La mayoría de las organizaciones y entidades vinculadas al pensamiento y al comportamiento humano, tienen ante sí el reto de acomodar su liturgia y su doctrina al trepidante cambio social producido a su alrededor. Partidos políticos, sindicatos, instituciones, gobiernos, tienen ante sí la imperiosa necesidad de un aggiornamiento continuado para no perder comba con la sociedad.
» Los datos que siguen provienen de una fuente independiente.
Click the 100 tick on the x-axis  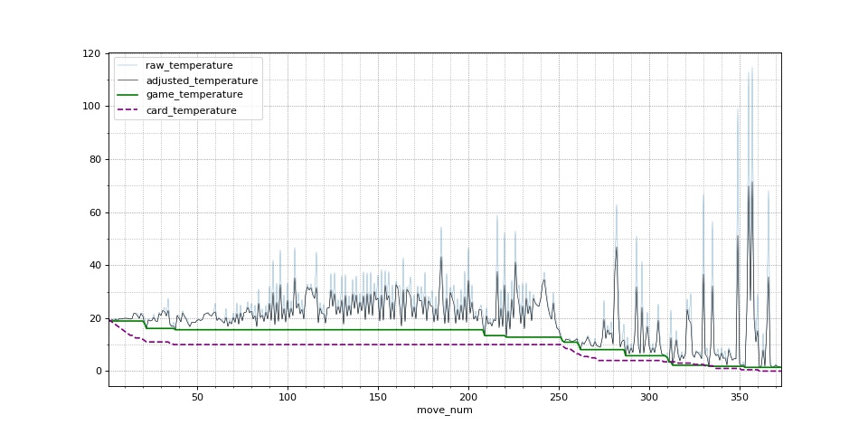[x=288, y=396]
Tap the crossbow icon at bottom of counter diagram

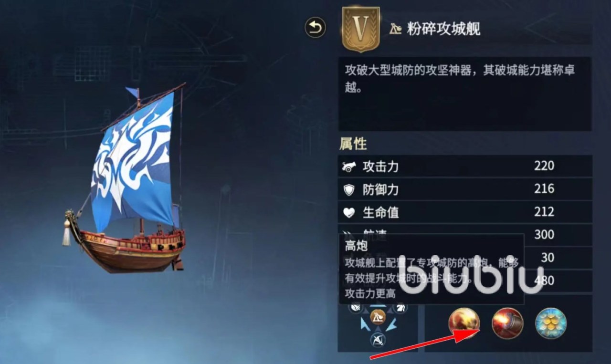[x=378, y=340]
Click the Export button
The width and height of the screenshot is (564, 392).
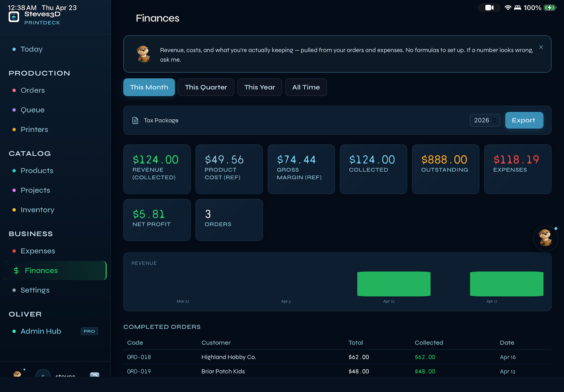point(524,120)
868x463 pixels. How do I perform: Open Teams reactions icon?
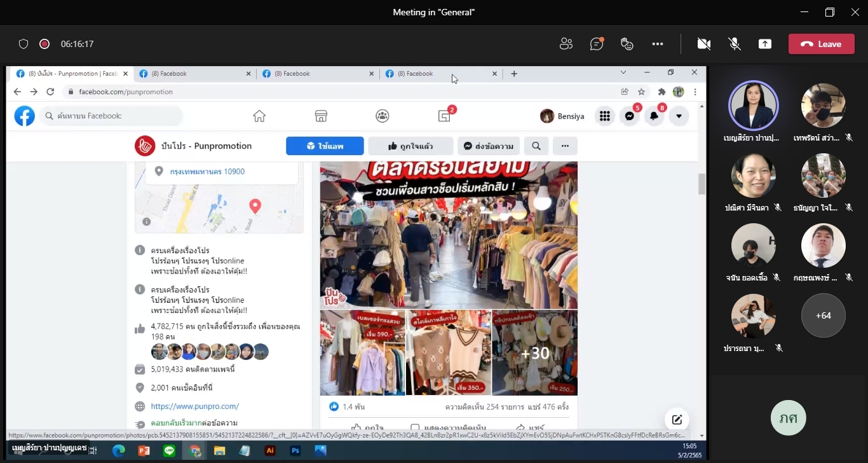click(x=627, y=44)
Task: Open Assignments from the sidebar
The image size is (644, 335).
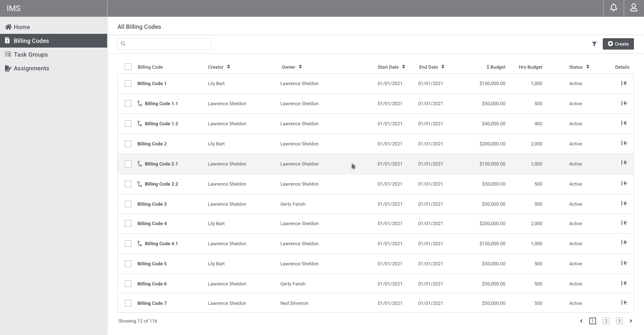Action: coord(31,68)
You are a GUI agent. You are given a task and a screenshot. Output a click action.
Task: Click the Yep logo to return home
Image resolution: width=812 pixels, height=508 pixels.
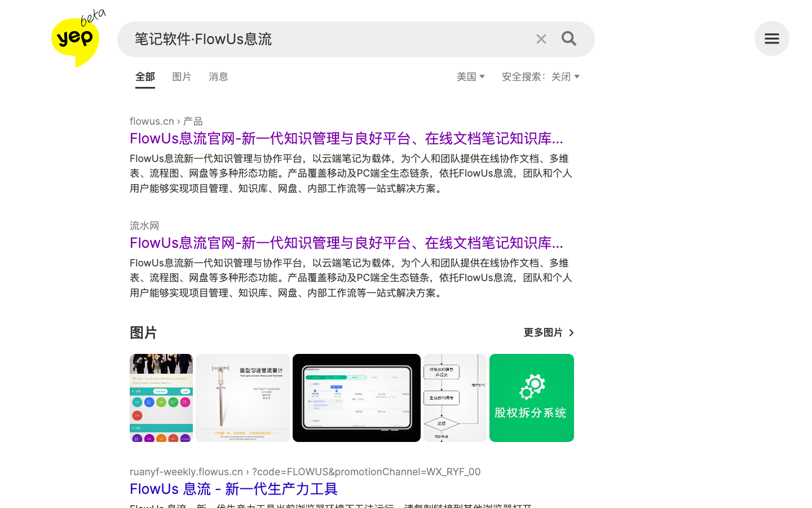[x=75, y=40]
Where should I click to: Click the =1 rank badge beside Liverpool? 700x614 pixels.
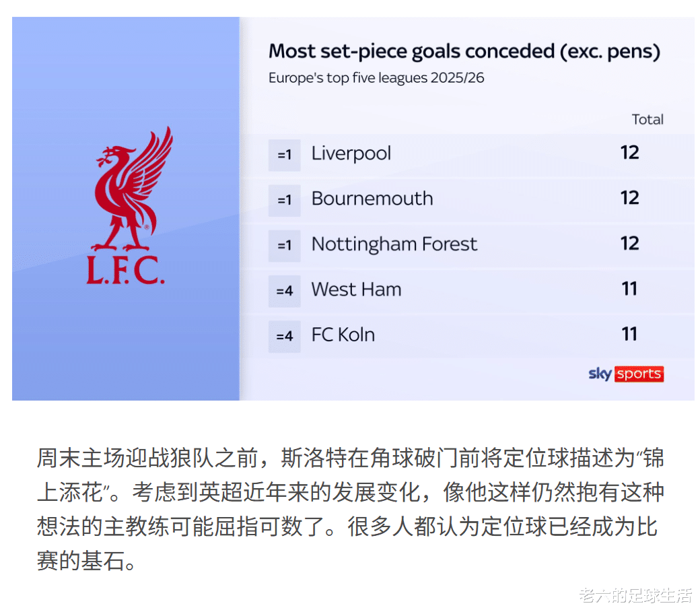point(284,155)

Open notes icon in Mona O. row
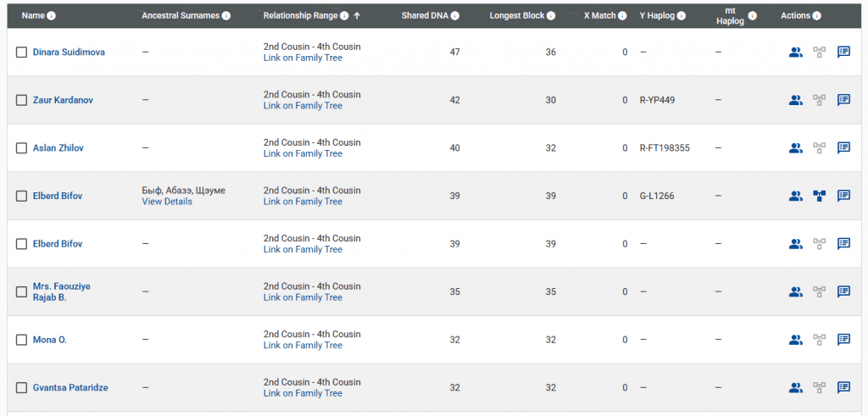click(x=843, y=340)
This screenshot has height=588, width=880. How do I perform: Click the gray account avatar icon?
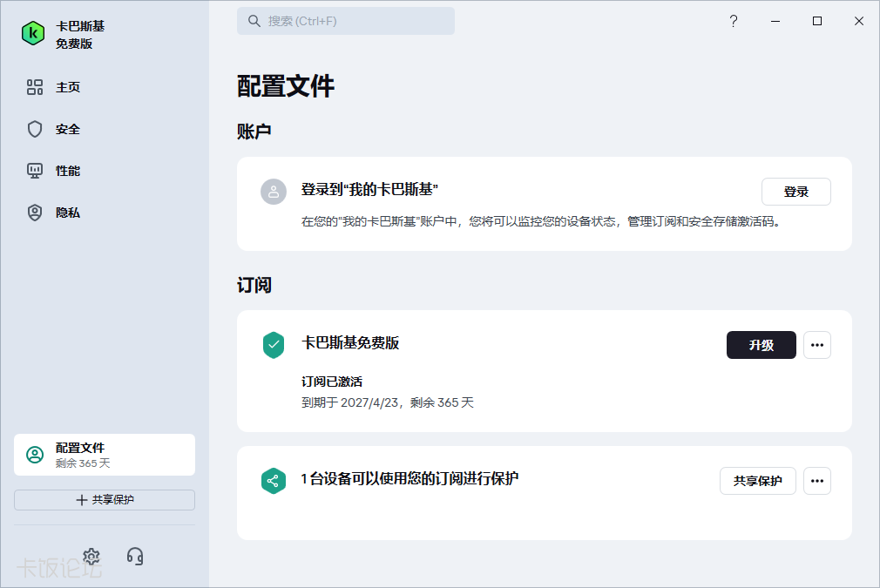tap(274, 192)
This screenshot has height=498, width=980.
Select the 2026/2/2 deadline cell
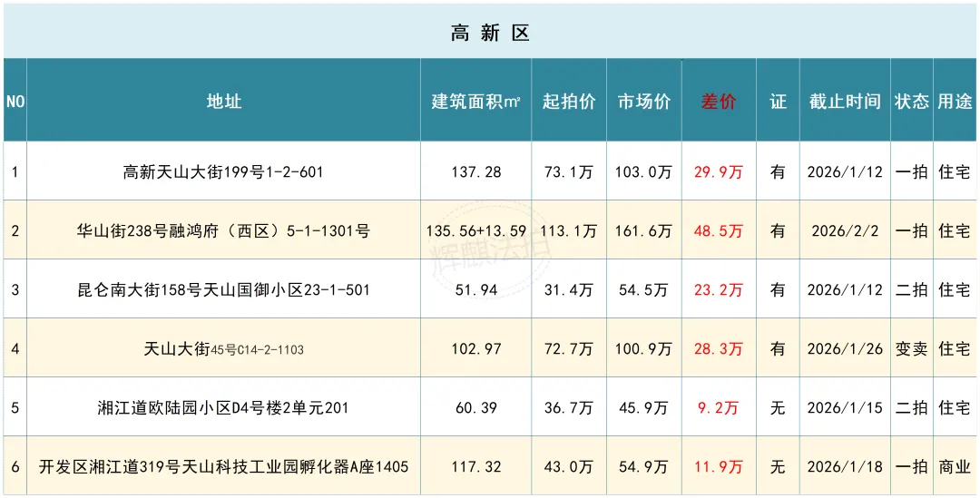click(x=845, y=230)
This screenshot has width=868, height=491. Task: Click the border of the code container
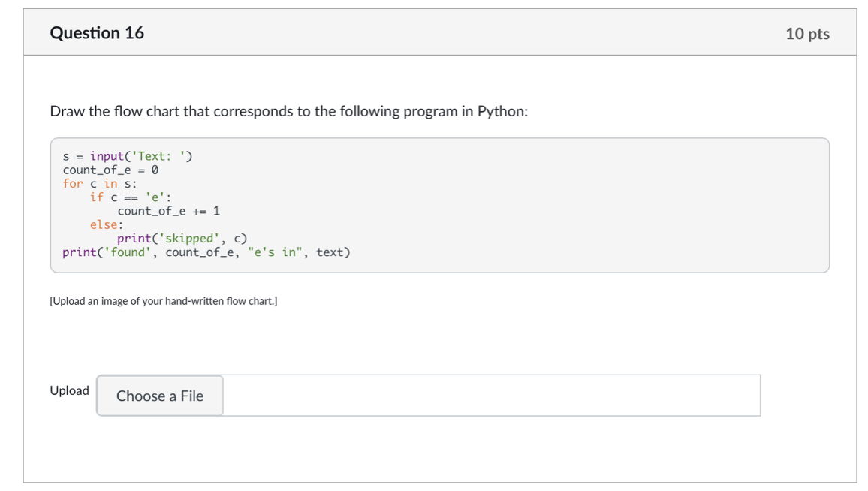tap(440, 140)
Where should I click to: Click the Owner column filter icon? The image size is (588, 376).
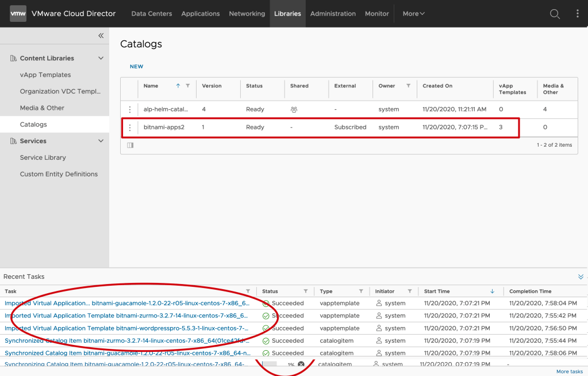click(408, 86)
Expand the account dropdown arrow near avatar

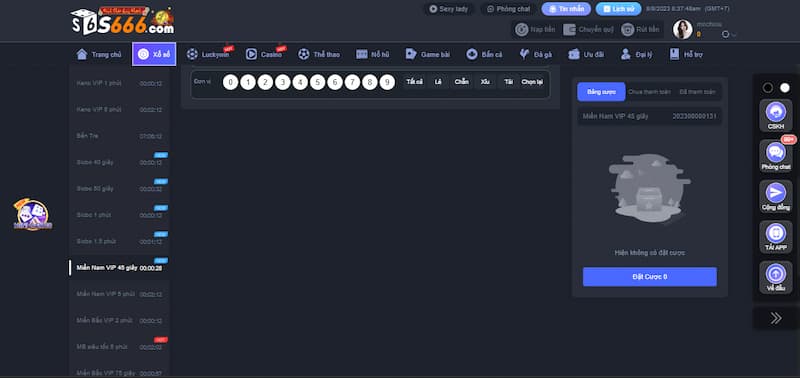point(734,35)
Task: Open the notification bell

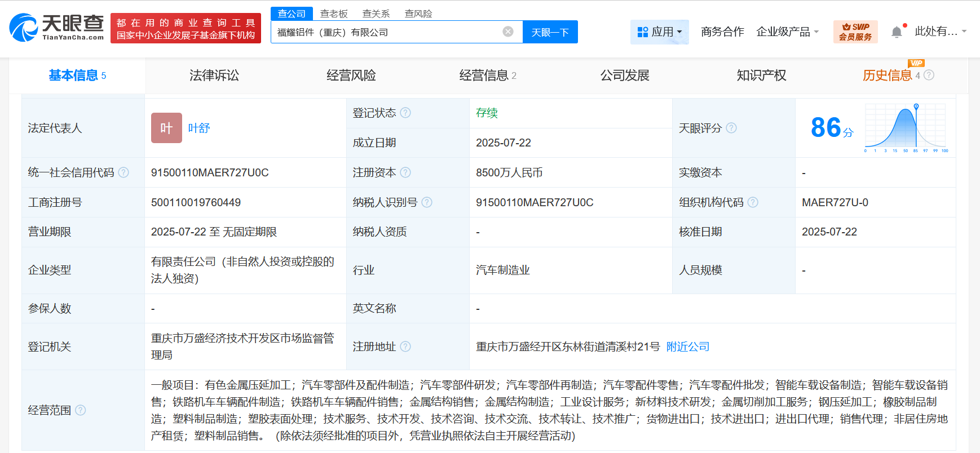Action: [x=897, y=32]
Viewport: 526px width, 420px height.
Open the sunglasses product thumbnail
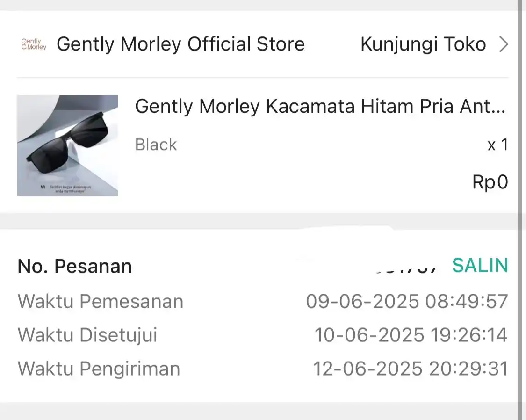pos(67,145)
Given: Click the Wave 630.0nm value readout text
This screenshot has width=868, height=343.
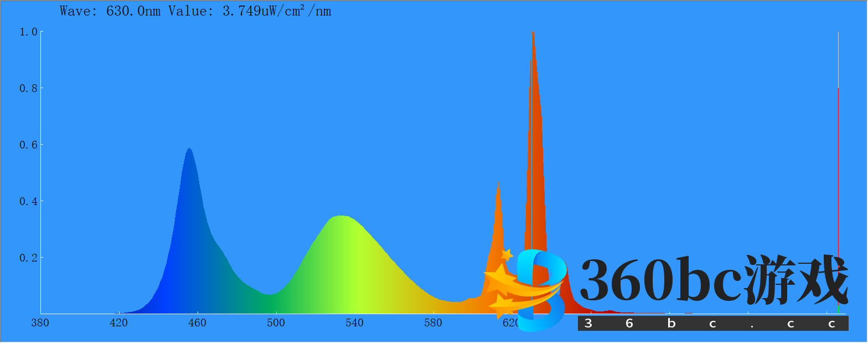Looking at the screenshot, I should (x=195, y=11).
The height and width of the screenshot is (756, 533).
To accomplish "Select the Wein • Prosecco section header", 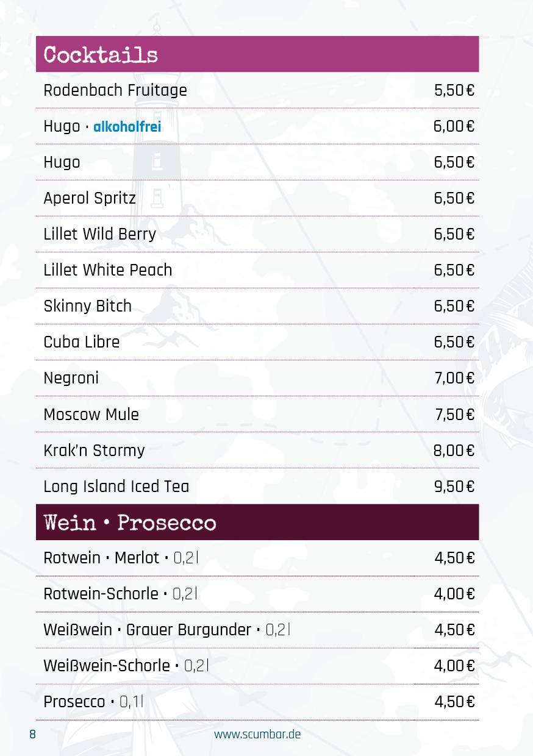I will [x=257, y=522].
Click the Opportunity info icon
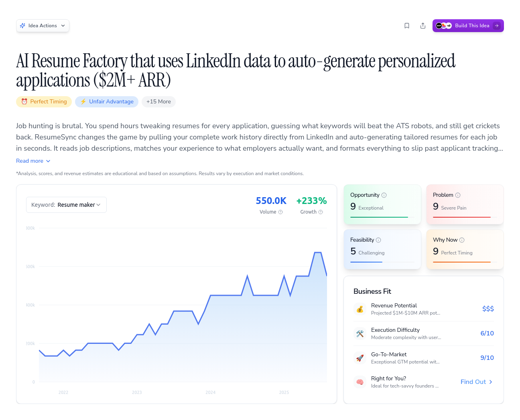 [384, 195]
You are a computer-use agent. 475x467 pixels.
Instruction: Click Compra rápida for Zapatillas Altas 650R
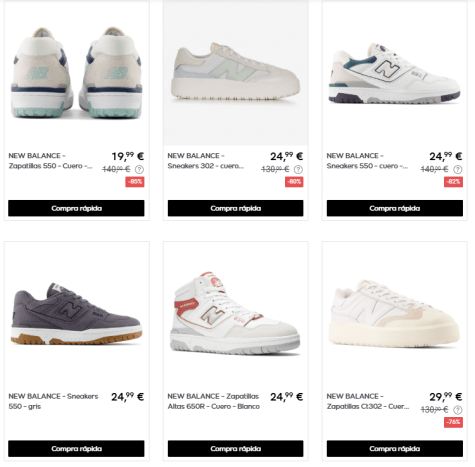click(x=235, y=449)
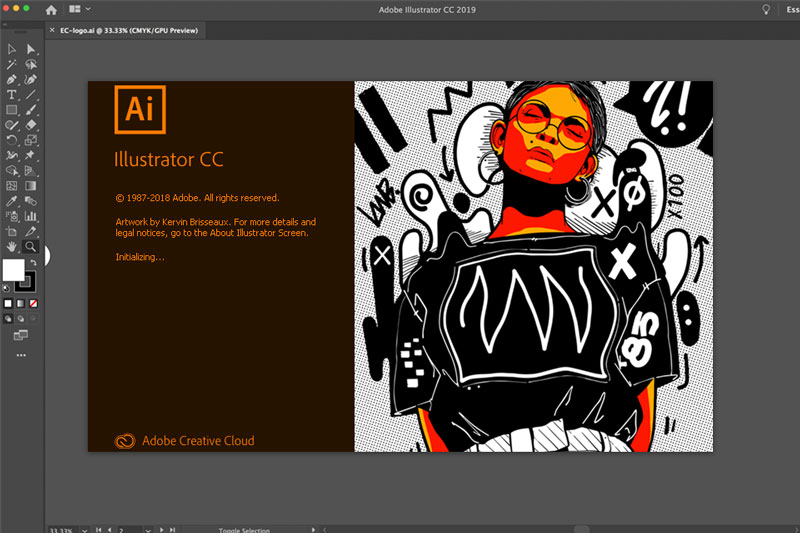
Task: Select the Rectangle tool
Action: click(12, 110)
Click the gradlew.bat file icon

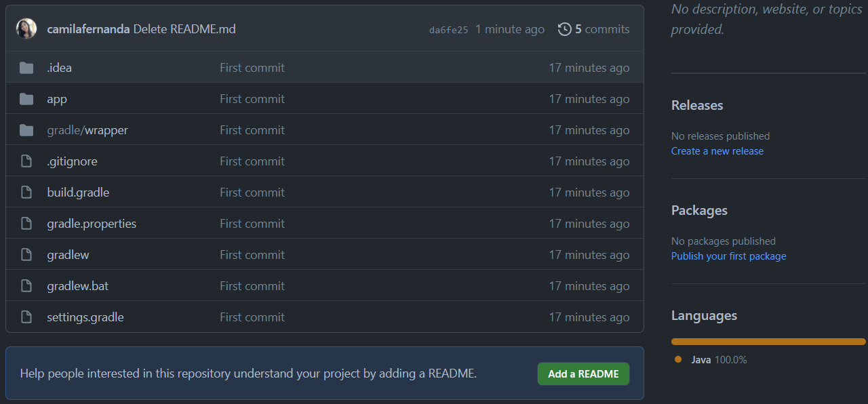[x=26, y=286]
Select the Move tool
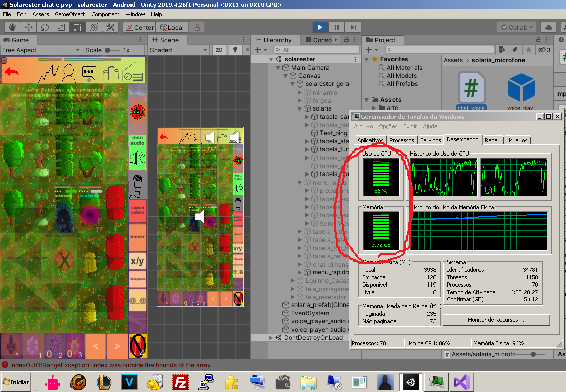The height and width of the screenshot is (392, 566). 29,27
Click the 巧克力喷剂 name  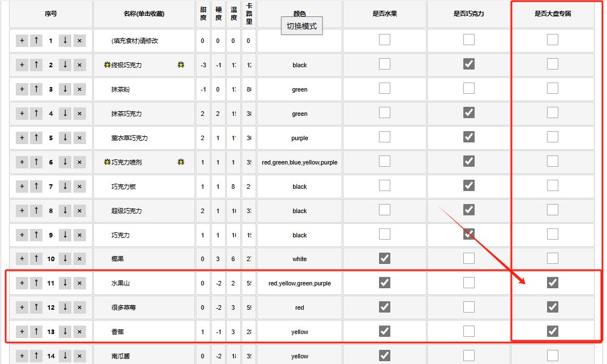click(126, 162)
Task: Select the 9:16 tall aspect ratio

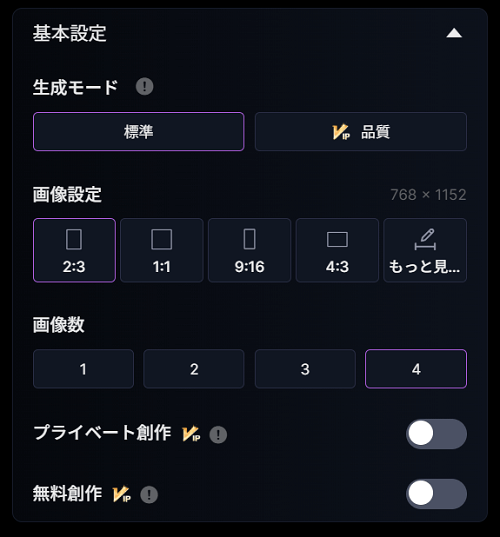Action: coord(250,250)
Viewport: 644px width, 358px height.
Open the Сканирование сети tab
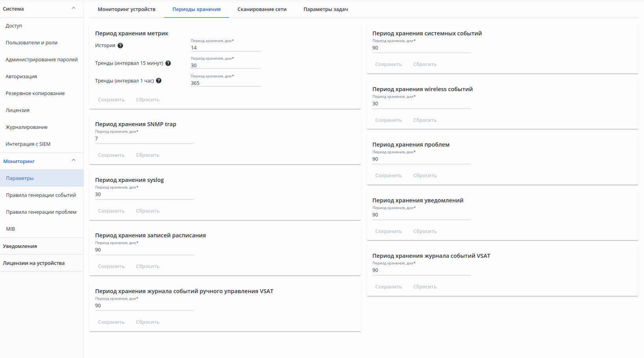click(262, 9)
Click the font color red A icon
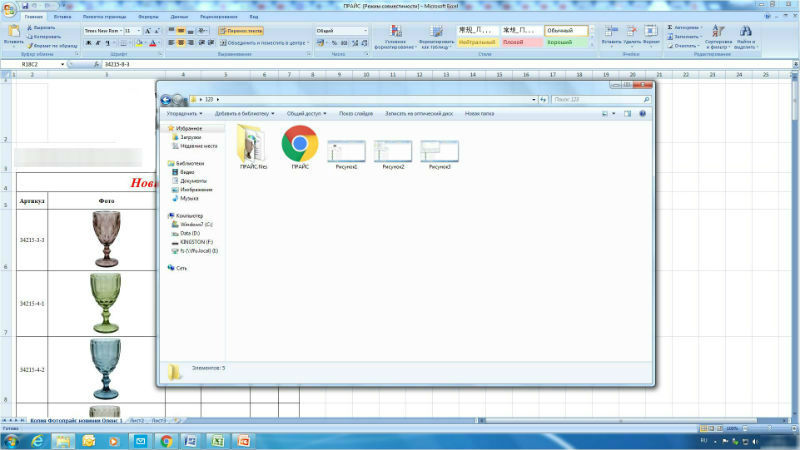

La iglesia, como estructura, también necesita de esa adecuación, una “Perestroika y Glasnost” ineludible si quiere seguir manteniendo su ámbito de influencia en el mundo occidental.
En el caso de la Iglesia Vasca, esa necesidad de cambio se hace más patente por el profundo malestar causado por las decisiones impuestas desde la Curia Vaticana, influenciada por la Conferencia Episcopal española. El nombramiento en su día de Ricardo Blázquez, la designación de Munilla en la diócesis de San Sebastián y la próxima toma de posesión de Iceta como obispo de Bilbao evidencian una estrategia calculada por impulsar, a su modo, la tan traída y llevada “normalización” a Euskadi.
Un total de seiscientos sacerdotes, religiosos y laicos han suscrito un documento en el que solicitan de Iceta participación y democracia. “Lejos de toda pretensión restauracionista y de toda añoranza de la época de cristiandad –señala la epístola-, quisiéramos avanzar en este tercer milenio presididos por un obispo que no tenga miedo, que respete y cuente con su diócesis para que la Iglesia siga siendo Sacramento de Salvación en este tiempo y en medio de este Pueblo”.
Iceta no es Munilla. Representa otros valores mucho más adocenados para ser un “contrarreformista”. Su principal virtud, según quienes le conocen bien, es el de saber “mimetizarse” con el entorno. De ahí su inteligencia. Efecto “corcho”. Siempre a flote. Se atribuye a Pío Cabanillas la cita de “ganaremos, no sé quienes, pero ganaremos”. Ante el tono de la revuelta y la amenaza de cisma, Iceta, como buen superviviente, se sumará a la manifestación. Es lo mejor que puede hacer. De lo contrario, alejará un poco más la Iglesia de los parroquianos. De mí, seguro.